Quote all of the following material word for word, line by line.

=== Data shown ===

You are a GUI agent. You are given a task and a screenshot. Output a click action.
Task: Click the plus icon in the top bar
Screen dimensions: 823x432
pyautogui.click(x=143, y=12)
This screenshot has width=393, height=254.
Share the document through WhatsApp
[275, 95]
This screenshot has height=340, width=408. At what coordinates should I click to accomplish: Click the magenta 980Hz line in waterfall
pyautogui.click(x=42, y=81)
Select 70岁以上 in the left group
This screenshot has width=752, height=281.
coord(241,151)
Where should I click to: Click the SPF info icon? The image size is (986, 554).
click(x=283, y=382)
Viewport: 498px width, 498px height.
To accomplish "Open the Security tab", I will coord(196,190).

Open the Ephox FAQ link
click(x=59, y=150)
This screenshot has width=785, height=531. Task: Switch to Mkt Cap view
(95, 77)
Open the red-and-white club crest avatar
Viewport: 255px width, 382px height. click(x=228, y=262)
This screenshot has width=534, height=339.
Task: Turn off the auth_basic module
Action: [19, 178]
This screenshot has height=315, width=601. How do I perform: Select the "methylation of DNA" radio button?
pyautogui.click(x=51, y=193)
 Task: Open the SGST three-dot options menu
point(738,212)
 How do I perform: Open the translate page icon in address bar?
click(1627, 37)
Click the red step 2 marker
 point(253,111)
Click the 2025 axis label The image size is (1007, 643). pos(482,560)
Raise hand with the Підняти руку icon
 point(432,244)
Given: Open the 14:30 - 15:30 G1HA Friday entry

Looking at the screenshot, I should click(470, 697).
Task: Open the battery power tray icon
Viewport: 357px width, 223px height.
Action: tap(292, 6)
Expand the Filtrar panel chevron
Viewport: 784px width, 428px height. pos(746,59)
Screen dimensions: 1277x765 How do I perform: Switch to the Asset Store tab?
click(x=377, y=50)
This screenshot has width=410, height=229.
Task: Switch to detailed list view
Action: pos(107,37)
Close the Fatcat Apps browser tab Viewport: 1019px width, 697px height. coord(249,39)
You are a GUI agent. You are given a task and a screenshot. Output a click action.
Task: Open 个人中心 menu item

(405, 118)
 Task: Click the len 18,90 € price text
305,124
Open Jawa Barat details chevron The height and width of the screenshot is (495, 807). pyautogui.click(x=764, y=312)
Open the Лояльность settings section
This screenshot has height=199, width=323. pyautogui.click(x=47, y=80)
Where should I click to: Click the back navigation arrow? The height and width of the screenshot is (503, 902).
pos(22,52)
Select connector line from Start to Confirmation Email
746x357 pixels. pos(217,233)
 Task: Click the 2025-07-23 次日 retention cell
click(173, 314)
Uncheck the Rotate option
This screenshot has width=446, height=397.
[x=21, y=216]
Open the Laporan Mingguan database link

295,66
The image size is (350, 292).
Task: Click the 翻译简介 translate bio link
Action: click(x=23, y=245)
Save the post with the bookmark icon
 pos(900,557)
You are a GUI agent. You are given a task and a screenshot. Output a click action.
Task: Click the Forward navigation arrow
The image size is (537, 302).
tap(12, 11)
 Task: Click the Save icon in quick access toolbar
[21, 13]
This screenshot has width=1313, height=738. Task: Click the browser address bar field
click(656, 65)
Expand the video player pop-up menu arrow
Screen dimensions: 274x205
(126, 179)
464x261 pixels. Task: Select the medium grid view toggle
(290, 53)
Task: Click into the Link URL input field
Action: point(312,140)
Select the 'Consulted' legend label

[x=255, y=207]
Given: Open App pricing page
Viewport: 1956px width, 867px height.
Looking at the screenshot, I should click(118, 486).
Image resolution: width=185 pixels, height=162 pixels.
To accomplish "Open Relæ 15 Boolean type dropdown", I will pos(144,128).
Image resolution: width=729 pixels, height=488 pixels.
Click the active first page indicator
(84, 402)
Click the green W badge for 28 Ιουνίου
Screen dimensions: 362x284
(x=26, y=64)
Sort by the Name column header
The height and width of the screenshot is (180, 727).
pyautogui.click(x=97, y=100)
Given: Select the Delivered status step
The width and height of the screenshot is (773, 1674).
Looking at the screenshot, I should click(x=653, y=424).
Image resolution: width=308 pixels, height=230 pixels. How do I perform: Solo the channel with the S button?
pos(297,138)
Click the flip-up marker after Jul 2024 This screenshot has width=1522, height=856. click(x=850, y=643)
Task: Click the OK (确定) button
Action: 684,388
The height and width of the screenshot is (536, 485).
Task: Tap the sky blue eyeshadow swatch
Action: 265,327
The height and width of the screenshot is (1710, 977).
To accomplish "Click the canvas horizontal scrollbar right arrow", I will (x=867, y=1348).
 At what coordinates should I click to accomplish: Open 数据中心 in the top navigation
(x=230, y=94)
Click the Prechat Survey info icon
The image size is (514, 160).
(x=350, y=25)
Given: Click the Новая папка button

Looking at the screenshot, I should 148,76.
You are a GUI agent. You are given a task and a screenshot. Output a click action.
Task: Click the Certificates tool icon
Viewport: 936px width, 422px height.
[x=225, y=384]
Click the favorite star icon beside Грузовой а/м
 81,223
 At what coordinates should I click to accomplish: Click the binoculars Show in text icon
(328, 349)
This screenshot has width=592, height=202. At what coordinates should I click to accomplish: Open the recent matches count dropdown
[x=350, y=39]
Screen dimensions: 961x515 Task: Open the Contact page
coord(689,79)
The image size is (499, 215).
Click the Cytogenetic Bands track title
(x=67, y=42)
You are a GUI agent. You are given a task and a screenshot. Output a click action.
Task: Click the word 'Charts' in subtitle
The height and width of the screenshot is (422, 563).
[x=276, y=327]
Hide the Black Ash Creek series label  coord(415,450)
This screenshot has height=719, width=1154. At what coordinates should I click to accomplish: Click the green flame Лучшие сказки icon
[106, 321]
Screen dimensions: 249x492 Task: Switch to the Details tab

===

▸ Exercise answer:
You are a GUI agent. You are given a task and a screenshot. Output a click action.
Task: Click the plus icon in the top bar
Screen dimensions: 823x432
pyautogui.click(x=143, y=12)
This screenshot has width=393, height=254.
Share the document through WhatsApp
[275, 95]
This screenshot has height=340, width=408. At what coordinates should I click to accomplish: Click the magenta 980Hz line in waterfall
pyautogui.click(x=42, y=81)
Select 70岁以上 in the left group
This screenshot has width=752, height=281.
coord(241,151)
Where should I click to: Click the SPF info icon? The image size is (986, 554).
click(x=283, y=382)
Viewport: 498px width, 498px height.
To accomplish "Open the Security tab", I will coord(196,190).

Open the Ephox FAQ link
click(x=59, y=150)
This screenshot has width=785, height=531. Task: Switch to Mkt Cap view
(95, 77)
Open the red-and-white club crest avatar
Viewport: 255px width, 382px height. click(x=228, y=262)
This screenshot has width=534, height=339.
Task: Turn off the auth_basic module
Action: [19, 178]
This screenshot has height=315, width=601. How do I perform: Select the "methylation of DNA" radio button?
pyautogui.click(x=51, y=193)
 Task: Open the SGST three-dot options menu
point(738,212)
 How do I perform: Open the translate page icon in address bar?
click(1627, 37)
Click the red step 2 marker
 point(253,111)
Click the 2025 axis label The image size is (1007, 643). pos(482,560)
Raise hand with the Підняти руку icon
 point(432,244)
Given: Open the 14:30 - 15:30 G1HA Friday entry

Looking at the screenshot, I should click(470, 697).
Task: Open the battery power tray icon
Viewport: 357px width, 223px height.
Action: tap(292, 6)
Expand the Filtrar panel chevron
Viewport: 784px width, 428px height. pos(746,59)
Screen dimensions: 1277x765 How do I perform: Switch to the Asset Store tab?
click(x=377, y=50)
This screenshot has width=410, height=229.
Task: Switch to detailed list view
Action: pos(107,37)
Close the Fatcat Apps browser tab Viewport: 1019px width, 697px height. coord(249,39)
You are a GUI agent. You are given a task and a screenshot. Output a click action.
Task: Open 个人中心 menu item

(405, 118)
 Task: Click the len 18,90 € price text
305,124
Open Jawa Barat details chevron The height and width of the screenshot is (495, 807). pyautogui.click(x=764, y=312)
Open the Лояльность settings section
This screenshot has height=199, width=323. pyautogui.click(x=47, y=80)
Where should I click to: Click the back navigation arrow? The height and width of the screenshot is (503, 902).
pos(22,52)
Select connector line from Start to Confirmation Email
746x357 pixels. pos(217,233)
 Task: Click the 2025-07-23 次日 retention cell
click(173, 314)
Uncheck the Rotate option
This screenshot has width=446, height=397.
[x=21, y=216]
Open the Laporan Mingguan database link

295,66
The image size is (350, 292).
Task: Click the 翻译简介 translate bio link
Action: click(x=23, y=245)
Save the post with the bookmark icon
 pos(900,557)
You are a GUI agent. You are given a task and a screenshot. Output a click action.
Task: Click the Forward navigation arrow
The image size is (537, 302).
tap(12, 11)
 Task: Click the Save icon in quick access toolbar
[21, 13]
This screenshot has width=1313, height=738. Task: Click the browser address bar field
click(656, 65)
Expand the video player pop-up menu arrow
Screen dimensions: 274x205
(126, 179)
464x261 pixels. Task: Select the medium grid view toggle
(290, 53)
Task: Click into the Link URL input field
Action: point(312,140)
Select the 'Consulted' legend label

[x=255, y=207]
Given: Open App pricing page
Viewport: 1956px width, 867px height.
Looking at the screenshot, I should click(118, 486).
Image resolution: width=185 pixels, height=162 pixels.
To accomplish "Open Relæ 15 Boolean type dropdown", I will pos(144,128).
Image resolution: width=729 pixels, height=488 pixels.
Click the active first page indicator
(84, 402)
Click the green W badge for 28 Ιουνίου
Screen dimensions: 362x284
(x=26, y=64)
Sort by the Name column header
The height and width of the screenshot is (180, 727).
pyautogui.click(x=97, y=100)
Given: Select the Delivered status step
The width and height of the screenshot is (773, 1674).
Looking at the screenshot, I should click(x=653, y=424).
Image resolution: width=308 pixels, height=230 pixels. How do I perform: Solo the channel with the S button?
pos(297,138)
Click the flip-up marker after Jul 2024 This screenshot has width=1522, height=856. click(x=850, y=643)
Task: Click the OK (确定) button
Action: 684,388
The height and width of the screenshot is (536, 485).
Task: Tap the sky blue eyeshadow swatch
Action: 265,327
The height and width of the screenshot is (1710, 977).
To accomplish "Click the canvas horizontal scrollbar right arrow", I will (x=867, y=1348).
 At what coordinates should I click to accomplish: Open 数据中心 in the top navigation
(x=230, y=94)
Click the Prechat Survey info icon
The image size is (514, 160).
(x=350, y=25)
Given: Click the Новая папка button

Looking at the screenshot, I should 148,76.
You are a GUI agent. You are given a task and a screenshot. Output a click action.
Task: Click the Certificates tool icon
Viewport: 936px width, 422px height.
[x=225, y=384]
Click the favorite star icon beside Грузовой а/м
 81,223
 At what coordinates should I click to accomplish: Click the binoculars Show in text icon
(328, 349)
This screenshot has width=592, height=202. At what coordinates should I click to accomplish: Open the recent matches count dropdown
[x=350, y=39]
Screen dimensions: 961x515 Task: Open the Contact page
coord(689,79)
The image size is (499, 215).
Click the Cytogenetic Bands track title
(x=67, y=42)
You are a GUI agent. You are given a task and a screenshot. Output a click action.
Task: Click the word 'Charts' in subtitle
The height and width of the screenshot is (422, 563).
[x=276, y=327]
Hide the Black Ash Creek series label  coord(415,450)
This screenshot has height=719, width=1154. At what coordinates should I click to accomplish: Click the green flame Лучшие сказки icon
[106, 321]
Screen dimensions: 249x492 Task: Switch to the Details tab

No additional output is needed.